=== ASSIGNED TASK ===
Word-for-word repetition of the records below is needed, but only from the line holding "Image resolution: width=743" through the final line, with pictures excluded.

=== EXERCISE INPUTS ===

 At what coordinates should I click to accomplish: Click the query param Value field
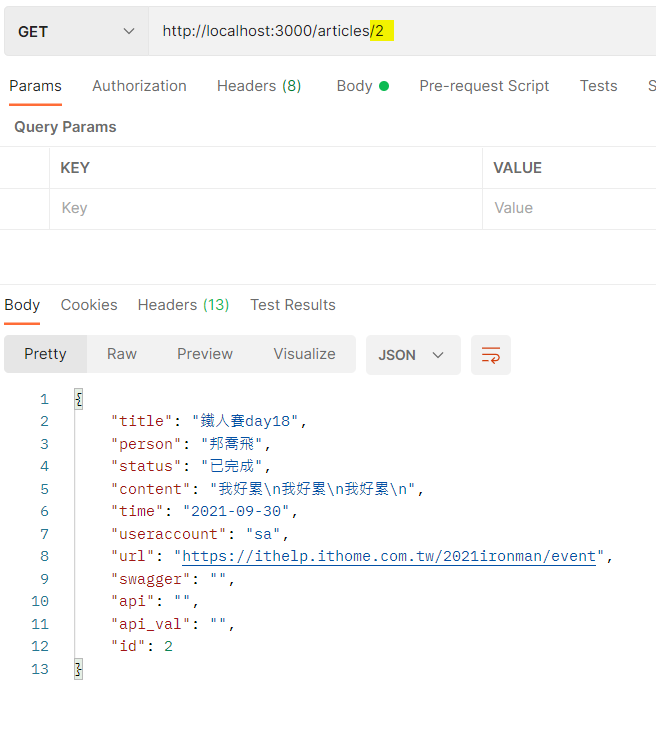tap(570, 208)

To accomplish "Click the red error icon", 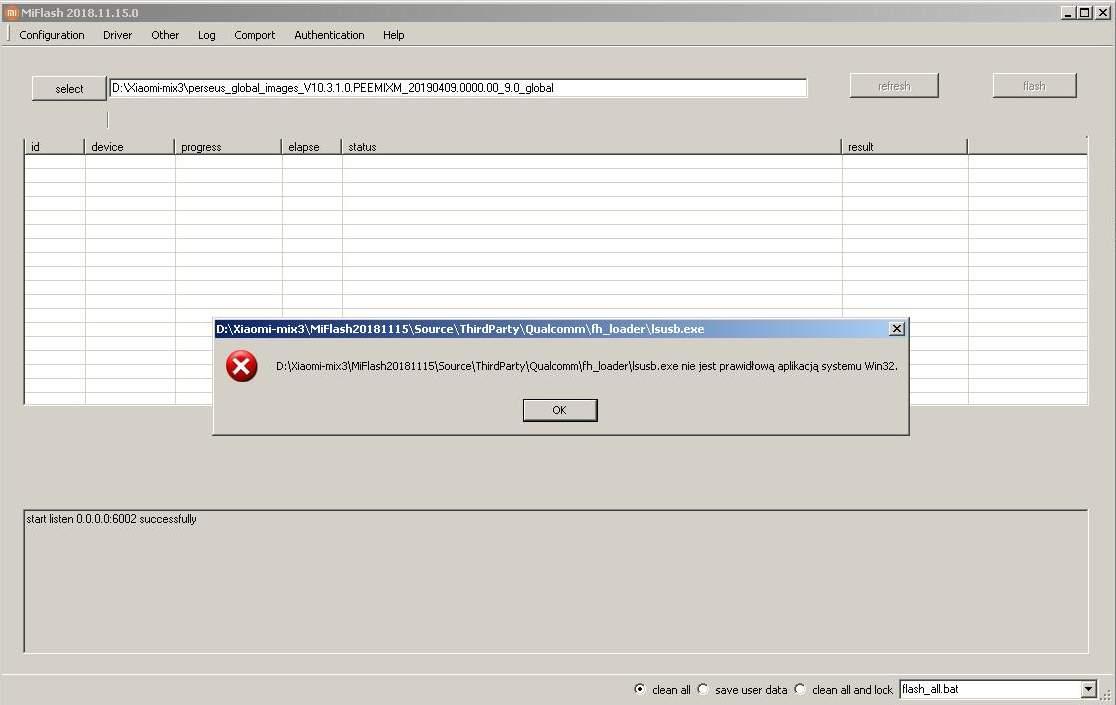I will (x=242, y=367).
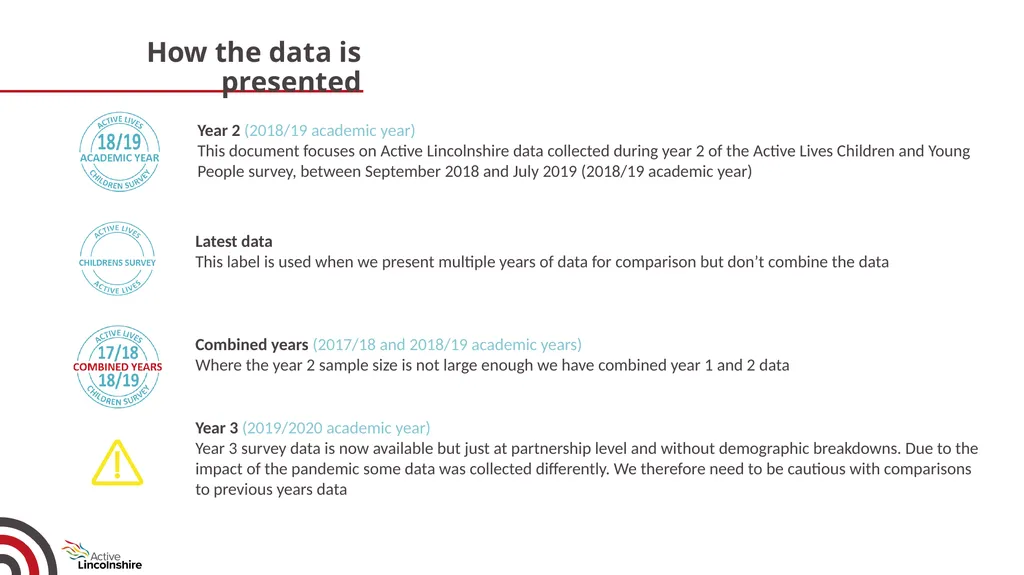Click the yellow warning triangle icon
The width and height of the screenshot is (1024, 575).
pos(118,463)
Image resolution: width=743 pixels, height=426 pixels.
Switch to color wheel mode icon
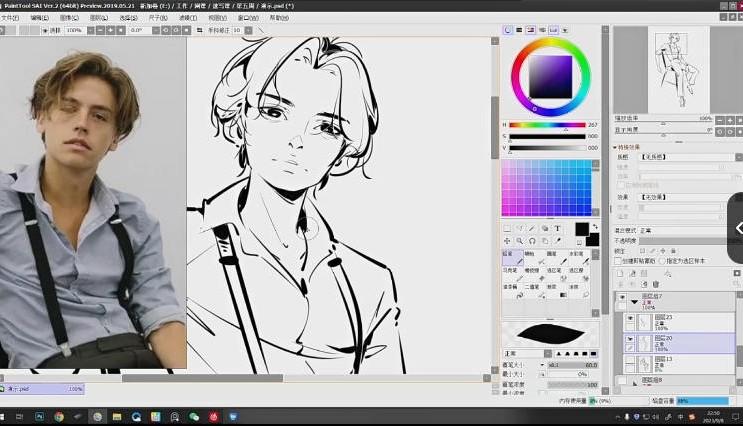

=== SOLUTION TO THE PROBLEM ===
Image resolution: width=743 pixels, height=426 pixels.
Switch to color wheel mode icon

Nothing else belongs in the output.